Work item => Can you give all the records again without altering a single character?

· · · · ·

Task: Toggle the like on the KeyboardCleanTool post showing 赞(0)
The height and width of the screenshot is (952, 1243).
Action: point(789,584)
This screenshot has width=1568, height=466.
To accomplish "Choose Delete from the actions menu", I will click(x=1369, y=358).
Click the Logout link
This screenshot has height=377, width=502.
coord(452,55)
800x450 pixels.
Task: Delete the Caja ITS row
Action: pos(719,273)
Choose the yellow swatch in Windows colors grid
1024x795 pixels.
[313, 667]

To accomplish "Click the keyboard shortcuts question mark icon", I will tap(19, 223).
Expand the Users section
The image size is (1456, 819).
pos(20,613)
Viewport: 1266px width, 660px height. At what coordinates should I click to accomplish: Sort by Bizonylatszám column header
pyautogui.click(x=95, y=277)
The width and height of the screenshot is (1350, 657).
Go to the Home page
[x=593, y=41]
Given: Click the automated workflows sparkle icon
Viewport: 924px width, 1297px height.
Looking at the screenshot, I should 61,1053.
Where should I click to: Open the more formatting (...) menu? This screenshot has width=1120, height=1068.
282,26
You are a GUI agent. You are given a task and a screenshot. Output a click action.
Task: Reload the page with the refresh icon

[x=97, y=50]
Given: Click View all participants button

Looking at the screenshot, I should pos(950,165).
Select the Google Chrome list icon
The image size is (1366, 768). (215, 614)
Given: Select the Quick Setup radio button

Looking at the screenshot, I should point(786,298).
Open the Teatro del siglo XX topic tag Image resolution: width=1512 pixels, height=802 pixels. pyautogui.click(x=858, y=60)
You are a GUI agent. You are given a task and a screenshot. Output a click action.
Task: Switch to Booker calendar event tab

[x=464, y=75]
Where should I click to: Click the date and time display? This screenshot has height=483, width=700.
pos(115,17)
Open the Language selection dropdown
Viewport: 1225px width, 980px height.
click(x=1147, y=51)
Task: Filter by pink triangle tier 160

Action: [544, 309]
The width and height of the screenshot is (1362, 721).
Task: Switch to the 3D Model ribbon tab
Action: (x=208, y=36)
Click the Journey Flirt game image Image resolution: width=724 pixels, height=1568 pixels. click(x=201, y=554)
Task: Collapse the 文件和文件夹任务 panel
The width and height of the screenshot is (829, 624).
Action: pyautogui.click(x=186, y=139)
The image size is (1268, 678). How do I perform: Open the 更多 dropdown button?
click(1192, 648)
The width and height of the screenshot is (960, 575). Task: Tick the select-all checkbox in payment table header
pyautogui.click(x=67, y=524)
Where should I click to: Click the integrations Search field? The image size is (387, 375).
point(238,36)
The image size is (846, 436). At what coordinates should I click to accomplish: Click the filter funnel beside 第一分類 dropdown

· · · · ·

Answer to this exercise =>
Task: Toggle the like on the KeyboardCleanTool post showing 赞(0)
The height and width of the screenshot is (952, 1243).
Action: point(789,584)
This screenshot has width=1568, height=466.
To accomplish "Choose Delete from the actions menu", I will click(x=1369, y=358).
Click the Logout link
This screenshot has height=377, width=502.
coord(452,55)
800x450 pixels.
Task: Delete the Caja ITS row
Action: pos(719,273)
Choose the yellow swatch in Windows colors grid
1024x795 pixels.
[313, 667]

To accomplish "Click the keyboard shortcuts question mark icon", I will tap(19, 223).
Expand the Users section
The image size is (1456, 819).
pos(20,613)
Viewport: 1266px width, 660px height. At what coordinates should I click to accomplish: Sort by Bizonylatszám column header
pyautogui.click(x=95, y=277)
The width and height of the screenshot is (1350, 657).
Go to the Home page
[x=593, y=41]
Given: Click the automated workflows sparkle icon
Viewport: 924px width, 1297px height.
Looking at the screenshot, I should 61,1053.
Where should I click to: Open the more formatting (...) menu? This screenshot has width=1120, height=1068.
282,26
You are a GUI agent. You are given a task and a screenshot. Output a click action.
Task: Reload the page with the refresh icon

[x=97, y=50]
Given: Click View all participants button

Looking at the screenshot, I should pos(950,165).
Select the Google Chrome list icon
The image size is (1366, 768). (215, 614)
Given: Select the Quick Setup radio button

Looking at the screenshot, I should point(786,298).
Open the Teatro del siglo XX topic tag Image resolution: width=1512 pixels, height=802 pixels. pyautogui.click(x=858, y=60)
You are a GUI agent. You are given a task and a screenshot. Output a click action.
Task: Switch to Booker calendar event tab

[x=464, y=75]
Where should I click to: Click the date and time display? This screenshot has height=483, width=700.
pos(115,17)
Open the Language selection dropdown
Viewport: 1225px width, 980px height.
click(x=1147, y=51)
Task: Filter by pink triangle tier 160

Action: [544, 309]
The width and height of the screenshot is (1362, 721).
Task: Switch to the 3D Model ribbon tab
Action: (x=208, y=36)
Click the Journey Flirt game image Image resolution: width=724 pixels, height=1568 pixels. click(x=201, y=554)
Task: Collapse the 文件和文件夹任务 panel
The width and height of the screenshot is (829, 624).
Action: pyautogui.click(x=186, y=139)
The image size is (1268, 678). How do I perform: Open the 更多 dropdown button?
click(1192, 648)
The width and height of the screenshot is (960, 575). Task: Tick the select-all checkbox in payment table header
pyautogui.click(x=67, y=524)
Where should I click to: Click the integrations Search field? The image size is (387, 375).
point(238,36)
The image size is (846, 436). At what coordinates should I click to accomplish: Click the filter funnel beside 第一分類 dropdown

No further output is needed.